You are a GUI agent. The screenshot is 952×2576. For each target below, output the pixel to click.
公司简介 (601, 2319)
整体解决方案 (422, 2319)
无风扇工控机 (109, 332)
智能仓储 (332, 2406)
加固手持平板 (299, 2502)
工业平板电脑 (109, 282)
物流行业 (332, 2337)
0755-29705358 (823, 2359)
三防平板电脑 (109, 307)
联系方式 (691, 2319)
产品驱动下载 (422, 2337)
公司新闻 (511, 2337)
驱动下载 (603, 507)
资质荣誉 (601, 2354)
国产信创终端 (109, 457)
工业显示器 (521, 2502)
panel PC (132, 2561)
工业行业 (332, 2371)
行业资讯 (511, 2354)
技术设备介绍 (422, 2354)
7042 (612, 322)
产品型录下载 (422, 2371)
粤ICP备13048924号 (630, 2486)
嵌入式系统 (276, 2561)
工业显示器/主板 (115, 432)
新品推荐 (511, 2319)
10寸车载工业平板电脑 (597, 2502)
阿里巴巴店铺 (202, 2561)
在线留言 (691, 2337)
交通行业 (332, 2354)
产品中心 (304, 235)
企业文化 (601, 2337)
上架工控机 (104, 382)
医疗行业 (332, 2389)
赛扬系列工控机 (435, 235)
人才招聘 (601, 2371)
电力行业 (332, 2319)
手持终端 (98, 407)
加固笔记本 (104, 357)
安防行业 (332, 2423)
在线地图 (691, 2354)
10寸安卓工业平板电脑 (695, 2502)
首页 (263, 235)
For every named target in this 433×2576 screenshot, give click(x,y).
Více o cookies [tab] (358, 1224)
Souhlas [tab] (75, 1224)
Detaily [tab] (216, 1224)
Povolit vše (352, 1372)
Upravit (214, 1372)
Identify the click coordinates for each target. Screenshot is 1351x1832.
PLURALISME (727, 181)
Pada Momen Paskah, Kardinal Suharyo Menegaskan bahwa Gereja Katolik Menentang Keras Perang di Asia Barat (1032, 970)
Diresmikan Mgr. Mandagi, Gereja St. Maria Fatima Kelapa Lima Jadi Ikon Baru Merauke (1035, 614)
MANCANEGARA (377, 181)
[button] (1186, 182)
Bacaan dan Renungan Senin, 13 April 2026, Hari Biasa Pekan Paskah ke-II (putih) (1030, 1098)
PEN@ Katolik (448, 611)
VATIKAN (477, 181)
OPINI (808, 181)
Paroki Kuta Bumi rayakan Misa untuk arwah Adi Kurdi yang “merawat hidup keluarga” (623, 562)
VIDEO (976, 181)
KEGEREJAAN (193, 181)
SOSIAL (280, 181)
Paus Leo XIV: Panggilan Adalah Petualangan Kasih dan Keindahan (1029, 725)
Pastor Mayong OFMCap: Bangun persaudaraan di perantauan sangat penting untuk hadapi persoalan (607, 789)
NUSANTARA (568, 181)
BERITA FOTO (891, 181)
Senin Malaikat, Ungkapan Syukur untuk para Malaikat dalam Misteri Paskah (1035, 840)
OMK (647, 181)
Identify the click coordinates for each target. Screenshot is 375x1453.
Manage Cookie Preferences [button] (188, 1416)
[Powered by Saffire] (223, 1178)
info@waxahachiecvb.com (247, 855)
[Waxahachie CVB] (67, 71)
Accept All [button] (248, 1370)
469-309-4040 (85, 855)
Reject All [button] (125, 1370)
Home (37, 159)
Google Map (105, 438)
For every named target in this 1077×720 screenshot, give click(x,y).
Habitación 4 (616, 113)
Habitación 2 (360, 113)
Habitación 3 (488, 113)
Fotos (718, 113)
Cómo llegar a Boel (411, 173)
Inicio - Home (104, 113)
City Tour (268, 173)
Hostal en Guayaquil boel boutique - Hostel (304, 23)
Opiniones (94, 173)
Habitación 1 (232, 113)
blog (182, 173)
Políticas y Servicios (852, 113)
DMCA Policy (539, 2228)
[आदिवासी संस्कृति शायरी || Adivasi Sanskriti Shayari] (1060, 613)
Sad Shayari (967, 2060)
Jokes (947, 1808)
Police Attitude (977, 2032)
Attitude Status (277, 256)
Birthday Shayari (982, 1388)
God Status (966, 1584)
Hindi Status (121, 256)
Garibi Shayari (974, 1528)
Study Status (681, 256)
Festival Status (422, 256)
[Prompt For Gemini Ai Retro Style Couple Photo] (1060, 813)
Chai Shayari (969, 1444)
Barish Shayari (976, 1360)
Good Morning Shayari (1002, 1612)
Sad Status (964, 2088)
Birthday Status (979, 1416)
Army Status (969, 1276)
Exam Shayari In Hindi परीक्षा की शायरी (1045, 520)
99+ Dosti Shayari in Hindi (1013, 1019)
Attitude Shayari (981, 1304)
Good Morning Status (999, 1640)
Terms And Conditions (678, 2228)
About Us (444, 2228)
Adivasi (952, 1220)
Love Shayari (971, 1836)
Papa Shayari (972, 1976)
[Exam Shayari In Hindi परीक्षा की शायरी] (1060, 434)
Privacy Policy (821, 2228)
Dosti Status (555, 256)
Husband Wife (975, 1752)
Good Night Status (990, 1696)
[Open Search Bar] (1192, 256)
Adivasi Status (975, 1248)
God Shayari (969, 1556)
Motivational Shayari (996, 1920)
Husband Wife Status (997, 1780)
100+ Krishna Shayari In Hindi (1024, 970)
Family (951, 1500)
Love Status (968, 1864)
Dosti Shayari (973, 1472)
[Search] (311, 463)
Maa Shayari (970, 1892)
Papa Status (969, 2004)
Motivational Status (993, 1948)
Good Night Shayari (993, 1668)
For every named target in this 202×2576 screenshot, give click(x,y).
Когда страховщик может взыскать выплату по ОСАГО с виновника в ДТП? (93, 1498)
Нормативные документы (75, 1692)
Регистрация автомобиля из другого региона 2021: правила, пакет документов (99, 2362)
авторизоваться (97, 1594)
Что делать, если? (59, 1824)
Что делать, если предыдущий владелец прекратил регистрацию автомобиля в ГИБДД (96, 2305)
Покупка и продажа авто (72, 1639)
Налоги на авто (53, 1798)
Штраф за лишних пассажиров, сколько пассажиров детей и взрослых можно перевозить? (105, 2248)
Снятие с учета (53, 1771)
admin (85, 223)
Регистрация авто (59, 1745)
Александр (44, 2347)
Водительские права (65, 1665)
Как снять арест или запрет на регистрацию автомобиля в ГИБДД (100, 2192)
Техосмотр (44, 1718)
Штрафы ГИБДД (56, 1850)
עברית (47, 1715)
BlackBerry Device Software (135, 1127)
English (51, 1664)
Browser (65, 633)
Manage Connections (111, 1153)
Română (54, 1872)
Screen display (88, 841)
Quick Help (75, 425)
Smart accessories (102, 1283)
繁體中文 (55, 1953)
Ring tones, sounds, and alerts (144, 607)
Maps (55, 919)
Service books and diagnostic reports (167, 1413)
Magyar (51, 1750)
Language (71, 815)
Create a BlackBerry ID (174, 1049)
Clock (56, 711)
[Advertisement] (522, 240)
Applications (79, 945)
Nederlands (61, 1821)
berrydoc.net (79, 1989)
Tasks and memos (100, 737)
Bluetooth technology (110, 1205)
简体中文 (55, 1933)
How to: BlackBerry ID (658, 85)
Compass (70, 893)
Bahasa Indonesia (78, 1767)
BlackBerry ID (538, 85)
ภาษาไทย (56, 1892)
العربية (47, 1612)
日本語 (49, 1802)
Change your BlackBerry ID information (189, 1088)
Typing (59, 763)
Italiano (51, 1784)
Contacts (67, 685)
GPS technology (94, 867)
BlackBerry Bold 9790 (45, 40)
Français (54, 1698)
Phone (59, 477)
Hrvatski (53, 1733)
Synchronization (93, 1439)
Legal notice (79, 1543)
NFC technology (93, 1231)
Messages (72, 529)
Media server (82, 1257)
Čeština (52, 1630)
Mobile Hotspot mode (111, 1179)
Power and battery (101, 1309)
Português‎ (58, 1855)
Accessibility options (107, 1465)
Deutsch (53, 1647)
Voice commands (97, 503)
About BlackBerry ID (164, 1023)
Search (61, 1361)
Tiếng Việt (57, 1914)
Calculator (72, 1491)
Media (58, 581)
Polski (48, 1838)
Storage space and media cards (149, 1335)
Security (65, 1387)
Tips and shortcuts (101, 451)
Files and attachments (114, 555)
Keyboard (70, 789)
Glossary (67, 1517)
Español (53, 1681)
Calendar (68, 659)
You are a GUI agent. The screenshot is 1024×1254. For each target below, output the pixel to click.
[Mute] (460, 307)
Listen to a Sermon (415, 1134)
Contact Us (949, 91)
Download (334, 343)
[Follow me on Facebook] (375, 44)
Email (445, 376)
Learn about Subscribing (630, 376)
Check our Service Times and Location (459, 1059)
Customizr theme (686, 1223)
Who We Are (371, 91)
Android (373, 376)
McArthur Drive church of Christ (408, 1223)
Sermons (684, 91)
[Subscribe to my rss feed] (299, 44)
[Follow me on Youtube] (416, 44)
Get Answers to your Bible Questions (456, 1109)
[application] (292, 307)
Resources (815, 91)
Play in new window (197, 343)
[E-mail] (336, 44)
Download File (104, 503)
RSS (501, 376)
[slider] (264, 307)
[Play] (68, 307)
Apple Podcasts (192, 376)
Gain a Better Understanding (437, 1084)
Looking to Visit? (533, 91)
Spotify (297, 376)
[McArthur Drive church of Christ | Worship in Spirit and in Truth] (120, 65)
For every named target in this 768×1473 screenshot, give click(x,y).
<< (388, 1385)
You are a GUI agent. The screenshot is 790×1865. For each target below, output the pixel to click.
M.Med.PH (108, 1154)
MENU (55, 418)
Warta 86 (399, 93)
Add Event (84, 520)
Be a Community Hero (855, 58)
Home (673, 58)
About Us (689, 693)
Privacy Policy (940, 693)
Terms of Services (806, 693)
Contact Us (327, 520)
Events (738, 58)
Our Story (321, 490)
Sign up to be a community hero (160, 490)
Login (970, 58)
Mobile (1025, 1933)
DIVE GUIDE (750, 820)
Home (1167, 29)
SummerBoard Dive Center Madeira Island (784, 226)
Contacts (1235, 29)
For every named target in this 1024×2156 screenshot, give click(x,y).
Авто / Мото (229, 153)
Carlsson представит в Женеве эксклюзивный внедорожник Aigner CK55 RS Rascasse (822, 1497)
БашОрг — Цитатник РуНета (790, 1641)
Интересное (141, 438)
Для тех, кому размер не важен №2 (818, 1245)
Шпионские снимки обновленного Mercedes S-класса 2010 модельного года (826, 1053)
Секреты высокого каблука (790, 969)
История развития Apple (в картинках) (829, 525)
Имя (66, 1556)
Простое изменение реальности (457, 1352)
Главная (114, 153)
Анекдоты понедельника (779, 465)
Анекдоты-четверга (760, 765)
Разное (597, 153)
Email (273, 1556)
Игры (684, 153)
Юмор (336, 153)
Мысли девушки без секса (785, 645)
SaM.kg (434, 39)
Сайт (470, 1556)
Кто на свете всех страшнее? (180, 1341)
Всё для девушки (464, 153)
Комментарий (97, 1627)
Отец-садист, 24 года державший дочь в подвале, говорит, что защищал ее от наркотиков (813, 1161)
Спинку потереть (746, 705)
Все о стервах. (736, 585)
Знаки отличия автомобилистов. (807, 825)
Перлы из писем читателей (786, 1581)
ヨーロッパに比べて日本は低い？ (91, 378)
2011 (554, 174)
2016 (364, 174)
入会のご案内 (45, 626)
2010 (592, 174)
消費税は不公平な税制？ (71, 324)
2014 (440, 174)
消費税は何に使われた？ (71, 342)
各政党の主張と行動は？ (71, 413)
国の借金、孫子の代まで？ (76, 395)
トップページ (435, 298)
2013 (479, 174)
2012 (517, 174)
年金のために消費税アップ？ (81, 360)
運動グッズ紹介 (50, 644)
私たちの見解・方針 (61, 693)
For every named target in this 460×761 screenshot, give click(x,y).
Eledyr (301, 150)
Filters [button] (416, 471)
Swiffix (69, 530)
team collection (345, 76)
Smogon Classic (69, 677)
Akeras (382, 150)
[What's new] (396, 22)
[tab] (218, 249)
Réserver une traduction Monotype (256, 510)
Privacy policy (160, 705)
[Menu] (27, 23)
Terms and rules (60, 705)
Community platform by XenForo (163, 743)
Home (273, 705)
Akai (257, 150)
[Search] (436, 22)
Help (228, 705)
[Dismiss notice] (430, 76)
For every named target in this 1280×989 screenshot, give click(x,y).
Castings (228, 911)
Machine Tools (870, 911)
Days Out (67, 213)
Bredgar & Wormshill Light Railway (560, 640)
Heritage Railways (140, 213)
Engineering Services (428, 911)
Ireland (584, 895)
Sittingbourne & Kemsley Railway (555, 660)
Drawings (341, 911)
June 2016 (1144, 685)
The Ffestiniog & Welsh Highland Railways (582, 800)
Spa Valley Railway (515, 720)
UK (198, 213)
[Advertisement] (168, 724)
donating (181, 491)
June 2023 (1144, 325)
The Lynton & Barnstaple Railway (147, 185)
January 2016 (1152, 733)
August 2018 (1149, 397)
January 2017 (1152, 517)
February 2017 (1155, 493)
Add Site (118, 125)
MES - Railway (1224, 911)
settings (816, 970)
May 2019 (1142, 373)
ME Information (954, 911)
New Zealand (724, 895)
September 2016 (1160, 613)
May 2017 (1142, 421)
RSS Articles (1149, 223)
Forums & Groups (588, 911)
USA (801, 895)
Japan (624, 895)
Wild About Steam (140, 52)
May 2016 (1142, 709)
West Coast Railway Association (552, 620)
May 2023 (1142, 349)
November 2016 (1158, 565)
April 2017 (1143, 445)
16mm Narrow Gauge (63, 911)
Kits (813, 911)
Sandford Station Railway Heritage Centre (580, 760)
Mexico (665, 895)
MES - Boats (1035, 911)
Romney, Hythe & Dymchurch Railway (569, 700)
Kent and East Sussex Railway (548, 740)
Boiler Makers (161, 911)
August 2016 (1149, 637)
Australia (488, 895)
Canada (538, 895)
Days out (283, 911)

++++++++

Reproduce the data lines verbatim, starting at the line that contains "Motivational Status (993, 1948)" and ending at the line that contains "Polski (48, 1838)", both included.

Motivational Status (993, 1948)
Good Night Shayari (993, 1668)
For every named target in this 202×2576 screenshot, give click(x,y).
Когда страховщик может взыскать выплату по ОСАГО с виновника в ДТП? (93, 1498)
Нормативные документы (75, 1692)
Регистрация автомобиля из другого региона 2021: правила, пакет документов (99, 2362)
авторизоваться (97, 1594)
Что делать, если? (59, 1824)
Что делать, если предыдущий владелец прекратил регистрацию автомобиля в ГИБДД (96, 2305)
Покупка и продажа авто (72, 1639)
Налоги на авто (53, 1798)
Штраф за лишних пассажиров, сколько пассажиров детей и взрослых можно перевозить? (105, 2248)
Снятие с учета (53, 1771)
admin (85, 223)
Регистрация авто (59, 1745)
Александр (44, 2347)
Водительские права (65, 1665)
Как снять арест или запрет на регистрацию автомобиля в ГИБДД (100, 2192)
Техосмотр (44, 1718)
Штрафы ГИБДД (56, 1850)
עברית (47, 1715)
BlackBerry Device Software (135, 1127)
English (51, 1664)
Browser (65, 633)
Manage Connections (111, 1153)
Română (54, 1872)
Screen display (88, 841)
Quick Help (75, 425)
Smart accessories (102, 1283)
繁體中文 (55, 1953)
Ring tones, sounds, and alerts (144, 607)
Maps (55, 919)
Service books and diagnostic reports (167, 1413)
Magyar (51, 1750)
Language (71, 815)
Create a BlackBerry ID (174, 1049)
Clock (56, 711)
[Advertisement] (522, 240)
Applications (79, 945)
Nederlands (61, 1821)
berrydoc.net (79, 1989)
Tasks and memos (100, 737)
Bluetooth technology (110, 1205)
简体中文 (55, 1933)
How to: BlackBerry ID (658, 85)
Compass (70, 893)
Bahasa Indonesia (78, 1767)
BlackBerry ID (538, 85)
ภาษาไทย (56, 1892)
العربية (47, 1612)
日本語 (49, 1802)
Change your BlackBerry ID information (189, 1088)
Typing (59, 763)
Italiano (51, 1784)
Contacts (67, 685)
GPS technology (94, 867)
BlackBerry Bold 9790 (45, 40)
Français (54, 1698)
Phone (59, 477)
Hrvatski (53, 1733)
Synchronization (93, 1439)
Legal notice (79, 1543)
NFC technology (93, 1231)
Messages (72, 529)
Media server (82, 1257)
Čeština (52, 1630)
Mobile Hotspot mode (111, 1179)
Power and battery (101, 1309)
Português‎ (58, 1855)
Accessibility options (107, 1465)
Deutsch (53, 1647)
Voice commands (97, 503)
About BlackBerry ID (164, 1023)
Search (61, 1361)
Tiếng Việt (57, 1914)
Calculator (72, 1491)
Media (58, 581)
Polski (48, 1838)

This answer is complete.